To their credit I believe the Underworld Police fully understand this. They have made great efforts so far to conduct civil relocations and find shelter for those who homes are slated to disappear into the maws of construction droids. Officers have even transported a number of persons, all members of rare species, to my clinic upon finding signs of serious illness. I strongly suspect that Prefect Xeril and his fellow high-ranking officers were trying very hard to avoid precisely this sort of mass resistance. Eventually I suspect some sort of protest would have occurred no matter their efforts, but to have such a thing happen because of improperly maintained droids is frightening. It reveals the shocking limits to our control of their vast synthetic space.

Billions live in the Bucket, and hundreds of billions more fill the other inhabited blocks as one rises upwards toward Galactic City. Every one of them, of us, depends upon continual labor by an equally large number of droids. If those machines break down I suspect Coruscant would collapse within days.

We must either break through the Separatist blockade or secure an alliance with the Hutts soon. This was the first riot, but surely it will not be the last. The military and the High Council must know this. No doubt the Hutts have incentives to hold out, every day that passes only increases their leverage, but the Separatists must be competing for their favor as well.

If the Hutts join with the CIS is victory even possible?

I was always taught, and have always believed, that a Jedi Knight with the Force as her ally could overcome any obstacle. I still believe that, but I now understand that the vast scale of the galaxy constrains even the Force. Military types like Major Kayi speak of 'force multipliers,' ways to make a single soldier count as many. Surely the Force is the greatest of such factors, but I begin to think that no matter how great the multiplication, the number at the base is too small. Ten thousand knights is not enough to save the galaxy and preserve the peace, not on their own. Hopefully the clones will make up the difference. It is difficult to imagine where matters would stand without them.

The archives are clear on one point: the Jedi Order was once far larger than its current numbers, a statistic that even a brief walk through the cavernously empty halls of the temple makes clear. Why have we become so few? I suppose it is a pointless thing for me to worry about. Whatever the reason, I shall never be in a place to change it, and such hypotheticals are a distraction from the task at hand. I must concentrate on the problems I can solve, those of health. More workers means more droid supervision and maintenance, fewer errors.

Notes
A very recent TCW episode established that Spice can serve as the raw material for both narcotics and medicine (not surprising, the same thing is true in the real world), which serves as a nice bit of confirmation for this particular reference.

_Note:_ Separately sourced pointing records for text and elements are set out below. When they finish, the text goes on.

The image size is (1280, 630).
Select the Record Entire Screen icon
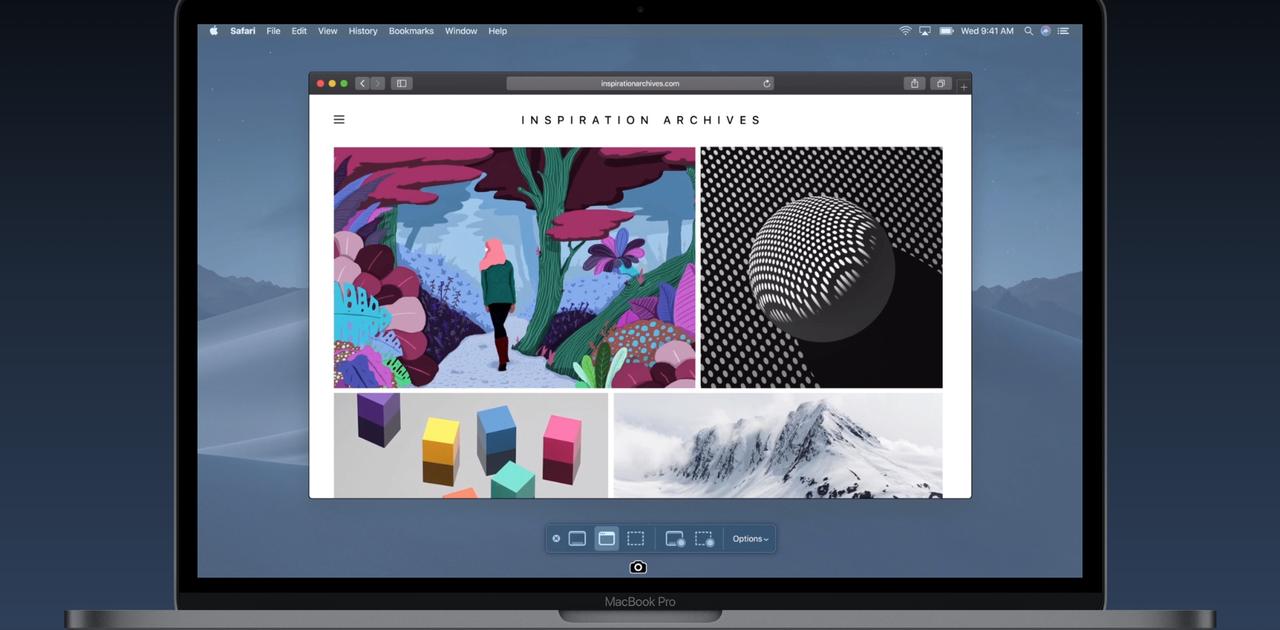pos(673,538)
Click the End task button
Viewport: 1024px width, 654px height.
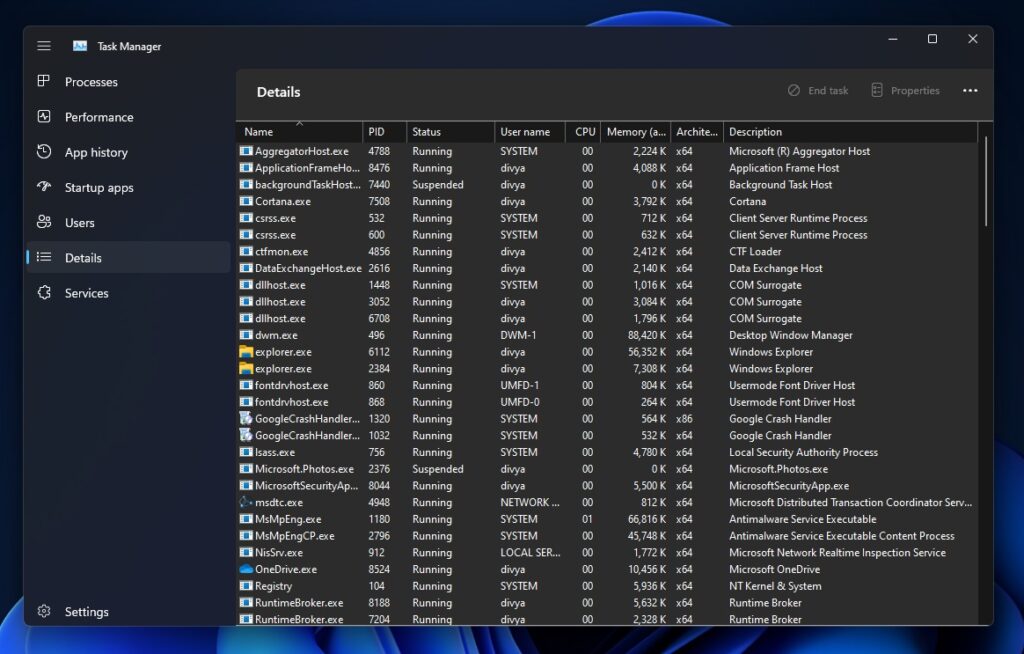818,90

There's an interesting question with regards to how many droids there are compared to organic sapients in the Star Wars galaxy. It certainly seems like there should be more droids than organics, and on highly developed planets like Coruscant the ratio might be ten to one or even higher. The amount of effort necessary to maintain these units must be immense, and it seems likely that even small supply chain failures could have drastic consequences.

With regard to the declining size of the Jedi Order, this is something that is quite clearly happening in the Prequel Era. Mace Windu specifically says 'Jedi we have left' immediately prior to Geonosis, which implies that there has been a significant decline over time. Ten thousand knights and masters is a shockingly tiny number in a galaxy-sized polity like the Republic, and there's evidence that at its height the Order may well have numbered in the millions. It seems likely that the decline was gradual (though the as-yet unwritten Project Luminous might change that), which is why Nema cannot point to any specific cause.